RECORDS FOR THIS TASK: Begin

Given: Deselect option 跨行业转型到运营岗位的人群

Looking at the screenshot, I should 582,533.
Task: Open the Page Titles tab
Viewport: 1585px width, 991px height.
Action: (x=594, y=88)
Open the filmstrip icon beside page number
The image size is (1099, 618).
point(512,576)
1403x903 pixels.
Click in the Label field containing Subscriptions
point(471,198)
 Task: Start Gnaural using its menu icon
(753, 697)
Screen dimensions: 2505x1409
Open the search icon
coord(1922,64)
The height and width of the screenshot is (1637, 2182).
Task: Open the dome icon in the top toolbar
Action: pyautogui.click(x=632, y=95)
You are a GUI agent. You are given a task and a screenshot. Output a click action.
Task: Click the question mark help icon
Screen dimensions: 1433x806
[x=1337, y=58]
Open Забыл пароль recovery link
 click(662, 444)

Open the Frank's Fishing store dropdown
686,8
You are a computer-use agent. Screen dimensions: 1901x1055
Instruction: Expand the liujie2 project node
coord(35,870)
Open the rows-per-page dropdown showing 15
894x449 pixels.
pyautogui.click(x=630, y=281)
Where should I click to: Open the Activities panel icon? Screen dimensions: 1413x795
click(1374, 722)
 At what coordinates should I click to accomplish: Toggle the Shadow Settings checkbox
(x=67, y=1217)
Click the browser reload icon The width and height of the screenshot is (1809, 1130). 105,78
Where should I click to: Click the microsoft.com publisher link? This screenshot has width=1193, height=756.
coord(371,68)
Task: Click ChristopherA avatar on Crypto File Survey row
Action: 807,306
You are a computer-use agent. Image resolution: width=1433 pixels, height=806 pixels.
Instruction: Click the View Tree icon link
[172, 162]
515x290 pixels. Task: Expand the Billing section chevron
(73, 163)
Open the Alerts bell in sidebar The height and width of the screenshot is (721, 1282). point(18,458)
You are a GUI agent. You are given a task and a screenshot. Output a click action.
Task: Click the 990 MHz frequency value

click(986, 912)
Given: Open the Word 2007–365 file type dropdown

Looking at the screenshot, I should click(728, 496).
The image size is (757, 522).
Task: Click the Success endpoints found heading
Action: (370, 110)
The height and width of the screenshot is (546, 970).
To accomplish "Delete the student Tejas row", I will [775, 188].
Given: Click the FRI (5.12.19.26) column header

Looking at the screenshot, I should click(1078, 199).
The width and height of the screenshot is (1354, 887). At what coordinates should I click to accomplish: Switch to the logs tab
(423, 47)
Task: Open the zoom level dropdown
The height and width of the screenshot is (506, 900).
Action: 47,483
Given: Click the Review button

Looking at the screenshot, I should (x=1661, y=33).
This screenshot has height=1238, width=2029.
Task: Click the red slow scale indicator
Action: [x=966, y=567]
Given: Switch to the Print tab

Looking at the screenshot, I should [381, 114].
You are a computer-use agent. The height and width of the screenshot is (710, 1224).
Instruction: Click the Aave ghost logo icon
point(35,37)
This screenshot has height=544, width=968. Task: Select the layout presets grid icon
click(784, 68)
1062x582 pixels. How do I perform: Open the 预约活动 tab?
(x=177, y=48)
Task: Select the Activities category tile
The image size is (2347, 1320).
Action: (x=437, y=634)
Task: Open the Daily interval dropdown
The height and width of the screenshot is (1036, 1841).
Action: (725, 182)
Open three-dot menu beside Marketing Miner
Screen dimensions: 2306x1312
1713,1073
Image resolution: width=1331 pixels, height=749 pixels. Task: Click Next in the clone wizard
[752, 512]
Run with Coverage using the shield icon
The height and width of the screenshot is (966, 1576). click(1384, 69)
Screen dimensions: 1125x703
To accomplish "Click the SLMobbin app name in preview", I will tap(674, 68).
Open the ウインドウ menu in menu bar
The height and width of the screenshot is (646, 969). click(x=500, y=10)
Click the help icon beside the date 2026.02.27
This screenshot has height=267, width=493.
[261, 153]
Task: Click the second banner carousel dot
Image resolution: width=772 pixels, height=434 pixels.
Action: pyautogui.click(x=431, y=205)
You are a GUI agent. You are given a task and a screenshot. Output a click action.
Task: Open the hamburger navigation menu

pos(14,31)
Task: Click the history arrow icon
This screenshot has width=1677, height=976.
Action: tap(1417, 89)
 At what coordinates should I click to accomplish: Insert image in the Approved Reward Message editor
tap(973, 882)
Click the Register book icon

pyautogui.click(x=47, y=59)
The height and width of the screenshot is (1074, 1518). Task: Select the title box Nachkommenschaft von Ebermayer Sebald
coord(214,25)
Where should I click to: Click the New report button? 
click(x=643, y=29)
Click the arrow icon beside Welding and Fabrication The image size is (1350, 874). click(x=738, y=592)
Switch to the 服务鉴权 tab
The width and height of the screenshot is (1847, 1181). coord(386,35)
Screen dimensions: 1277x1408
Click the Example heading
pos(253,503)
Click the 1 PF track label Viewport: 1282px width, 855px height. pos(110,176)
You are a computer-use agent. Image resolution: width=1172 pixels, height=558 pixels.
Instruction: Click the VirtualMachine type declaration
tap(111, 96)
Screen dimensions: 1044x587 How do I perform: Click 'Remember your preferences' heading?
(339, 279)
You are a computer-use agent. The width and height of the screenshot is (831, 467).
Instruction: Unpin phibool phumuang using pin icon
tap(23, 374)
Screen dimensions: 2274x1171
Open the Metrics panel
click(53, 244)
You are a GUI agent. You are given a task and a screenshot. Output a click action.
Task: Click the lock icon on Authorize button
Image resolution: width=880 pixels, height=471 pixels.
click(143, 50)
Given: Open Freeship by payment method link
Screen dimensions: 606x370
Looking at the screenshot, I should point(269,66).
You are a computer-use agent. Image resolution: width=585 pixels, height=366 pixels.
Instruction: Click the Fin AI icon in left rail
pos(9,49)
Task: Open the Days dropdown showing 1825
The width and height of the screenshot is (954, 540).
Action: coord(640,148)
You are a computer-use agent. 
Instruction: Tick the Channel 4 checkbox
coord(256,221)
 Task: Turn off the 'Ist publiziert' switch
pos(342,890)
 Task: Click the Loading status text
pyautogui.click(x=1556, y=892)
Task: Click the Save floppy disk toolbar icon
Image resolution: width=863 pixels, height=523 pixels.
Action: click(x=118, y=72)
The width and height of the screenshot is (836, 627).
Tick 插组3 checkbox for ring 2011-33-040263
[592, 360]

RECORDS FOR THIS TASK: End

WHAT IS BEING ASKED
Copy each line above holding "agent".

TASK RESULT
You are a GUI agent. You are given a task and a screenshot. Output a click action.
You are a computer-use agent. Screen dimensions: 1901x1055
You are a computer-use agent. Image resolution: width=1433 pixels, height=806 pixels.
You are a GUI agent. You are given a task and a screenshot. Output a click action.
You are a computer-use agent. The height and width of the screenshot is (710, 1224).
You are a GUI agent. You are given a task and a screenshot. Output a click action.
You are a computer-use agent. Image resolution: width=1172 pixels, height=558 pixels.
You are a computer-use agent. The width and height of the screenshot is (831, 467).
You are a GUI agent. You are given a task and a screenshot. Output a click action.
You are a computer-use agent. Image resolution: width=585 pixels, height=366 pixels.
You are a computer-use agent. 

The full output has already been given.